**Text excerpt:**
--------------------------------------------------
Boycott Nestlé

I read yesterday that Nestlé was approved to withdraw 400 gallons of water a minute in Michigan at the low cost of $200 a year. Meanwhile, the residents of Flint have been struggling over water since April 2014. I find that unacceptable.

I started to think about Nestlé and an old memory came rushing back. Back in the 70s, when I was a young man, declining rates of breastfeeding led a number of organizations to raise concerns about the marketing practices of Nestlé baby formula in developing countries. It was reported that in poverty-stricken cities in Asia, Africa and Latin America, babies were dying because their mothers were bottle feeding them with formula.

Nestlé contributed to this in three ways, according to New Internationalist in a 1982 article:

  • Creating a need where none existed.

  • Convincing consumers the products were indispensable.

  • Linking products with the most desirable and unattainable concepts, then giving a sample.
The result of this marketing push, according to War on Want, was that millions of babies died from malnutrition.

In a New York Times article, United States Agency for International Development official, Dr. Stephen Joseph, blamed reliance on baby formula for a million infant deaths every year through malnutrition and diarrheal diseases.

It also hindered infant growth in general, said War on Want. Citing “complex links emerging between breast feeding and emotional and physical development,” the group said breastfed children walked “significantly better than bottle-fed” kids, and were more emotionally advanced.

Nestlé wasn’t about to take these allegations lying down. It sued a German translator of War on Want’s exposé, which published it in Sweden with the title, “Nestlé Kills Babies.”

Nestlé won the suit in 1976, said Baby Milk Action, but with a caveat: The judge urged them to “modify its publicity methods fundamentally.” Time Magazine declared this a “moral victory” for consumers.

What Nestlé did in the 70s was to create a serious ethical dilemma.
--------------------------------------------------
**Records provided:**
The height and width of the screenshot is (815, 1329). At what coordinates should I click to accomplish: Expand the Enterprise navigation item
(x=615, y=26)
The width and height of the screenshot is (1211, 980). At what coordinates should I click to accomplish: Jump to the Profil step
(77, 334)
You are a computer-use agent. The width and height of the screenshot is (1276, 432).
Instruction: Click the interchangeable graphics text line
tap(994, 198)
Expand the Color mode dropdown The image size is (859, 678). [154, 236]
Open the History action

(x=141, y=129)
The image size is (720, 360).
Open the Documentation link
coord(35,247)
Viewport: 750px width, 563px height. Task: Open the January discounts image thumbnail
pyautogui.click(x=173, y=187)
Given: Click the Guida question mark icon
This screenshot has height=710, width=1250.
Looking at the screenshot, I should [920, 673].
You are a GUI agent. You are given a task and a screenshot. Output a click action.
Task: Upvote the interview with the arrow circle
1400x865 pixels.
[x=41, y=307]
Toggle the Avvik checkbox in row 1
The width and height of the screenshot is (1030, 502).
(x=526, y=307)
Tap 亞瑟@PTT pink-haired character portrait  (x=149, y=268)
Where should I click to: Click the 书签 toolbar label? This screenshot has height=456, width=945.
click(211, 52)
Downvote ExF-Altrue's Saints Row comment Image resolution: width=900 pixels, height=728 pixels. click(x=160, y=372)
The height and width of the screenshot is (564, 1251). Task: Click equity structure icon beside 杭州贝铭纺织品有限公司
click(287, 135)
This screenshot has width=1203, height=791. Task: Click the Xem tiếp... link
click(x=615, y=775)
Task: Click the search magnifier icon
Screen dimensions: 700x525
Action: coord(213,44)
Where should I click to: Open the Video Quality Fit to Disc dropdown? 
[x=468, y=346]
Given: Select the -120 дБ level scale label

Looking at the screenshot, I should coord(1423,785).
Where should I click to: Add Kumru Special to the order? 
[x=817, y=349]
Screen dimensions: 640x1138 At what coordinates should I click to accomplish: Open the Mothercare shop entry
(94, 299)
--------------------------------------------------
**Instructions:**
A) Please rewrite the Nestlé boycott piece, starting with "Boycott Nestlé" and going on through "them with formula.", with "residents" changed to "people".
B) According to the Nestlé boycott piece, in what year did Nestlé win its lawsuit?

**Response list:**
A)
Boycott Nestlé

I read yesterday that Nestlé was approved to withdraw 400 gallons of water a minute in Michigan at the low cost of $200 a year. Meanwhile, the people of Flint have been struggling over water since April 2014. I find that unacceptable.

I started to think about Nestlé and an old memory came rushing back. Back in the 70s, when I was a young man, declining rates of breastfeeding led a number of organizations to raise concerns about the marketing practices of Nestlé baby formula in developing countries. It was reported that in poverty-stricken cities in Asia, Africa and Latin America, babies were dying because their mothers were bottle feeding them with formula.

B) 1976